---------- Material shown
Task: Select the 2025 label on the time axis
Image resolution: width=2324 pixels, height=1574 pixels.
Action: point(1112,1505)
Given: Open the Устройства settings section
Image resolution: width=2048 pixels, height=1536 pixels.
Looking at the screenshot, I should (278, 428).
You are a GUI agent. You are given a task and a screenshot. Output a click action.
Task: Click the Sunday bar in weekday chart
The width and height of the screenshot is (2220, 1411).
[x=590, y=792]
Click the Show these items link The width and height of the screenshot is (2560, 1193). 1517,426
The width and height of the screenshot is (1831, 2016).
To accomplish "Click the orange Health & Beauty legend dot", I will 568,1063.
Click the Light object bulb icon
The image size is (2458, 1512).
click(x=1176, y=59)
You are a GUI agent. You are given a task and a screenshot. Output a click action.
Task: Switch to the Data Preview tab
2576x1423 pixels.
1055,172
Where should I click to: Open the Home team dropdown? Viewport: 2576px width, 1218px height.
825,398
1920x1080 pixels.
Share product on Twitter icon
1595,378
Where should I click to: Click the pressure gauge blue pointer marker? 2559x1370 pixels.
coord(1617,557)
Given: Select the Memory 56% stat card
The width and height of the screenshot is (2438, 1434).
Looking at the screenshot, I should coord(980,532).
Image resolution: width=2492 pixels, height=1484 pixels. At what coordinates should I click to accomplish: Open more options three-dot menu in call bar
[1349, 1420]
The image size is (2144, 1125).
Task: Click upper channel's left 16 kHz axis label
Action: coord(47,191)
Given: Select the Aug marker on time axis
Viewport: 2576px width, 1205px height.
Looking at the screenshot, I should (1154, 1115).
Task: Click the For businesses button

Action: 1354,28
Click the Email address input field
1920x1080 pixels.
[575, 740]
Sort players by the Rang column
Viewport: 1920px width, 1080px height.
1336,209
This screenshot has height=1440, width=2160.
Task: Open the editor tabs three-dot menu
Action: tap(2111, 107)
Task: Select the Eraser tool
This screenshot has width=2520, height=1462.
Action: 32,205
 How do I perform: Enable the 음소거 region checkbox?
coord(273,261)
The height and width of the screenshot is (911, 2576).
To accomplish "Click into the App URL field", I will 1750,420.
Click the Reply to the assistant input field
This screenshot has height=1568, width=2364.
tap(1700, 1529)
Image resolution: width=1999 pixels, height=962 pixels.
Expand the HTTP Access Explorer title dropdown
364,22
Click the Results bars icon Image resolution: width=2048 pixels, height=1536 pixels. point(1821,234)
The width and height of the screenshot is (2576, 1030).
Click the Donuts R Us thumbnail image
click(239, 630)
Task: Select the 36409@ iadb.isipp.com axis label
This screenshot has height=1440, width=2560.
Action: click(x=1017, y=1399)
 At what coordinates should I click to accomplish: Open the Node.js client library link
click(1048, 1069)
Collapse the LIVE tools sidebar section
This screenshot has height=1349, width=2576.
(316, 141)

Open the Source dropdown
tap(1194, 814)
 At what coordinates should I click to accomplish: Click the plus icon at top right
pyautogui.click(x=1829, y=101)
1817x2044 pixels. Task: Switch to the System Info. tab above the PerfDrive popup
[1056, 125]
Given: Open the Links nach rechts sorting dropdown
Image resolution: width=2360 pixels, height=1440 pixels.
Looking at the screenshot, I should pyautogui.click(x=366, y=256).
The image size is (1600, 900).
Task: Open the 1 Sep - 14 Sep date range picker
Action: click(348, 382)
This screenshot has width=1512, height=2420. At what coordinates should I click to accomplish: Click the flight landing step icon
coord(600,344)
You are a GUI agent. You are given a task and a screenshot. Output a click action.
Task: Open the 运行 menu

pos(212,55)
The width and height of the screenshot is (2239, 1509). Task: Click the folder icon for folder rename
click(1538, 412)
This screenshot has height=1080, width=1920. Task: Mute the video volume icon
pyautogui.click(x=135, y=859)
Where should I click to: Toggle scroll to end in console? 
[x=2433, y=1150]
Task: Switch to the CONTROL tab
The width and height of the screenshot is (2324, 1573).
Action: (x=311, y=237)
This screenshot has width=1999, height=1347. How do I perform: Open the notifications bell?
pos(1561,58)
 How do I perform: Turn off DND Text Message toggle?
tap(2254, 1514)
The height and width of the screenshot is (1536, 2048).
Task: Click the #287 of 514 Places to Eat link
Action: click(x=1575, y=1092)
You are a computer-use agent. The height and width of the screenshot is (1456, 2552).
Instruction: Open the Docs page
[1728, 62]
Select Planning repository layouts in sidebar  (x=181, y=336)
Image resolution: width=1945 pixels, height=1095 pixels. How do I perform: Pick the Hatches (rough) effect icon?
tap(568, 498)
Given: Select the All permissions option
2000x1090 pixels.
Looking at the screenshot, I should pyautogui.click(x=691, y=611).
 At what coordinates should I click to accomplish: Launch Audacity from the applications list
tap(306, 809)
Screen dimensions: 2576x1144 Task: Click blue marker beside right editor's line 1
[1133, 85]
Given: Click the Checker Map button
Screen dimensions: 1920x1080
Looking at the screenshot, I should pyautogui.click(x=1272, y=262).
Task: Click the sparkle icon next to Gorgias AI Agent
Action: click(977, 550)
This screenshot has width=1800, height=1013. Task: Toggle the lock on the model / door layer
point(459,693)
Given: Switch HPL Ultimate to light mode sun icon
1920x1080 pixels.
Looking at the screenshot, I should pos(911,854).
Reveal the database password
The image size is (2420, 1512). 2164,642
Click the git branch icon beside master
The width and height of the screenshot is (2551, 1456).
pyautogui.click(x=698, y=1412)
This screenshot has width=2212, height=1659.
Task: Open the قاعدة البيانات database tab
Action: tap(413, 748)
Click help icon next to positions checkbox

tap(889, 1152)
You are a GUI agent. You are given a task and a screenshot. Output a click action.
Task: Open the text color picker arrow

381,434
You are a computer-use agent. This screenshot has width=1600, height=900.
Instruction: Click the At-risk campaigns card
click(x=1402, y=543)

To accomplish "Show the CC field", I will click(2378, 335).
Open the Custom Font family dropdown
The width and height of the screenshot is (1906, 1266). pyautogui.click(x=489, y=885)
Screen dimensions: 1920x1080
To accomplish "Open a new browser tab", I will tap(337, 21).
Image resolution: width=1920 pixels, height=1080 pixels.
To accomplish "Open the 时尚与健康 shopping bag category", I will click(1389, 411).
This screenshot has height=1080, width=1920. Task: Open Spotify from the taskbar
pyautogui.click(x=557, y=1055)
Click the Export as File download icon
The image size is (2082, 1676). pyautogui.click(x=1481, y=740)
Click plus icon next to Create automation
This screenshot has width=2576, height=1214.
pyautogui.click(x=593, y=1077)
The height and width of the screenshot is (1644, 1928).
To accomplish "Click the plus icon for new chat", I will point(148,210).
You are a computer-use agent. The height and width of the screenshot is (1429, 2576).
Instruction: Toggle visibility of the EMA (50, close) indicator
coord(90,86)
--------------------
**Instructions for the task:**
Every record, from top to bottom, must be transcribed exactly.

**Answer box:**
Task: Select the 2025 label on the time axis
Image resolution: width=2324 pixels, height=1574 pixels.
Action: point(1112,1505)
Given: Open the Устройства settings section
Image resolution: width=2048 pixels, height=1536 pixels.
Looking at the screenshot, I should (278, 428).
You are a GUI agent. You are given a task and a screenshot. Output a click action.
Task: Click the Sunday bar in weekday chart
The width and height of the screenshot is (2220, 1411).
[x=590, y=792]
Click the Show these items link The width and height of the screenshot is (2560, 1193). 1517,426
The width and height of the screenshot is (1831, 2016).
To accomplish "Click the orange Health & Beauty legend dot", I will 568,1063.
Click the Light object bulb icon
The image size is (2458, 1512).
click(x=1176, y=59)
You are a GUI agent. You are given a task and a screenshot. Output a click action.
Task: Switch to the Data Preview tab
2576x1423 pixels.
1055,172
Where should I click to: Open the Home team dropdown? Viewport: 2576px width, 1218px height.
825,398
1920x1080 pixels.
Share product on Twitter icon
1595,378
Where should I click to: Click the pressure gauge blue pointer marker? 2559x1370 pixels.
coord(1617,557)
Given: Select the Memory 56% stat card
The width and height of the screenshot is (2438, 1434).
Looking at the screenshot, I should coord(980,532).
Image resolution: width=2492 pixels, height=1484 pixels. At what coordinates should I click to accomplish: Open more options three-dot menu in call bar
[1349, 1420]
The image size is (2144, 1125).
Task: Click upper channel's left 16 kHz axis label
Action: coord(47,191)
Given: Select the Aug marker on time axis
Viewport: 2576px width, 1205px height.
Looking at the screenshot, I should (1154, 1115).
Task: Click the For businesses button

Action: 1354,28
Click the Email address input field
1920x1080 pixels.
[575, 740]
Sort players by the Rang column
Viewport: 1920px width, 1080px height.
1336,209
This screenshot has height=1440, width=2160.
Task: Open the editor tabs three-dot menu
Action: tap(2111, 107)
Task: Select the Eraser tool
This screenshot has width=2520, height=1462.
Action: 32,205
 How do I perform: Enable the 음소거 region checkbox?
coord(273,261)
The height and width of the screenshot is (911, 2576).
To accomplish "Click into the App URL field", I will 1750,420.
Click the Reply to the assistant input field
This screenshot has height=1568, width=2364.
tap(1700, 1529)
Image resolution: width=1999 pixels, height=962 pixels.
Expand the HTTP Access Explorer title dropdown
364,22
Click the Results bars icon Image resolution: width=2048 pixels, height=1536 pixels. point(1821,234)
The width and height of the screenshot is (2576, 1030).
Click the Donuts R Us thumbnail image
click(239, 630)
Task: Select the 36409@ iadb.isipp.com axis label
This screenshot has height=1440, width=2560.
Action: click(x=1017, y=1399)
 At what coordinates should I click to accomplish: Open the Node.js client library link
click(1048, 1069)
Collapse the LIVE tools sidebar section
This screenshot has height=1349, width=2576.
(316, 141)

Open the Source dropdown
tap(1194, 814)
 At what coordinates should I click to accomplish: Click the plus icon at top right
pyautogui.click(x=1829, y=101)
1817x2044 pixels. Task: Switch to the System Info. tab above the PerfDrive popup
[1056, 125]
Given: Open the Links nach rechts sorting dropdown
Image resolution: width=2360 pixels, height=1440 pixels.
Looking at the screenshot, I should pyautogui.click(x=366, y=256).
The image size is (1600, 900).
Task: Open the 1 Sep - 14 Sep date range picker
Action: click(348, 382)
This screenshot has width=1512, height=2420. At what coordinates should I click to accomplish: Click the flight landing step icon
coord(600,344)
You are a GUI agent. You are given a task and a screenshot. Output a click action.
Task: Open the 运行 menu

pos(212,55)
The width and height of the screenshot is (2239, 1509). Task: Click the folder icon for folder rename
click(1538, 412)
This screenshot has height=1080, width=1920. Task: Mute the video volume icon
pyautogui.click(x=135, y=859)
Where should I click to: Toggle scroll to end in console? 
[x=2433, y=1150]
Task: Switch to the CONTROL tab
The width and height of the screenshot is (2324, 1573).
Action: (x=311, y=237)
This screenshot has width=1999, height=1347. How do I perform: Open the notifications bell?
pos(1561,58)
 How do I perform: Turn off DND Text Message toggle?
tap(2254, 1514)
The height and width of the screenshot is (1536, 2048).
Task: Click the #287 of 514 Places to Eat link
Action: click(x=1575, y=1092)
You are a computer-use agent. The height and width of the screenshot is (1456, 2552).
Instruction: Open the Docs page
[1728, 62]
Select Planning repository layouts in sidebar  (x=181, y=336)
Image resolution: width=1945 pixels, height=1095 pixels. How do I perform: Pick the Hatches (rough) effect icon?
tap(568, 498)
Given: Select the All permissions option
2000x1090 pixels.
Looking at the screenshot, I should pyautogui.click(x=691, y=611).
 At what coordinates should I click to accomplish: Launch Audacity from the applications list
tap(306, 809)
Screen dimensions: 2576x1144 Task: Click blue marker beside right editor's line 1
[1133, 85]
Given: Click the Checker Map button
Screen dimensions: 1920x1080
Looking at the screenshot, I should pyautogui.click(x=1272, y=262).
Task: Click the sparkle icon next to Gorgias AI Agent
Action: click(977, 550)
This screenshot has width=1800, height=1013. Task: Toggle the lock on the model / door layer
point(459,693)
Given: Switch HPL Ultimate to light mode sun icon
1920x1080 pixels.
Looking at the screenshot, I should pos(911,854).
Reveal the database password
The image size is (2420, 1512). 2164,642
Click the git branch icon beside master
The width and height of the screenshot is (2551, 1456).
pyautogui.click(x=698, y=1412)
This screenshot has width=2212, height=1659.
Task: Open the قاعدة البيانات database tab
Action: tap(413, 748)
Click help icon next to positions checkbox

tap(889, 1152)
You are a GUI agent. You are given a task and a screenshot. Output a click action.
Task: Open the text color picker arrow

381,434
You are a computer-use agent. This screenshot has width=1600, height=900.
Instruction: Click the At-risk campaigns card
click(x=1402, y=543)

To accomplish "Show the CC field", I will click(2378, 335).
Open the Custom Font family dropdown
The width and height of the screenshot is (1906, 1266). pyautogui.click(x=489, y=885)
Screen dimensions: 1920x1080
To accomplish "Open a new browser tab", I will tap(337, 21).
Image resolution: width=1920 pixels, height=1080 pixels.
To accomplish "Open the 时尚与健康 shopping bag category", I will click(1389, 411).
This screenshot has height=1080, width=1920. Task: Open Spotify from the taskbar
pyautogui.click(x=557, y=1055)
Click the Export as File download icon
The image size is (2082, 1676). pyautogui.click(x=1481, y=740)
Click plus icon next to Create automation
This screenshot has width=2576, height=1214.
pyautogui.click(x=593, y=1077)
The height and width of the screenshot is (1644, 1928).
To accomplish "Click the plus icon for new chat", I will point(148,210).
You are a computer-use agent. The height and width of the screenshot is (1429, 2576).
Instruction: Toggle visibility of the EMA (50, close) indicator
coord(90,86)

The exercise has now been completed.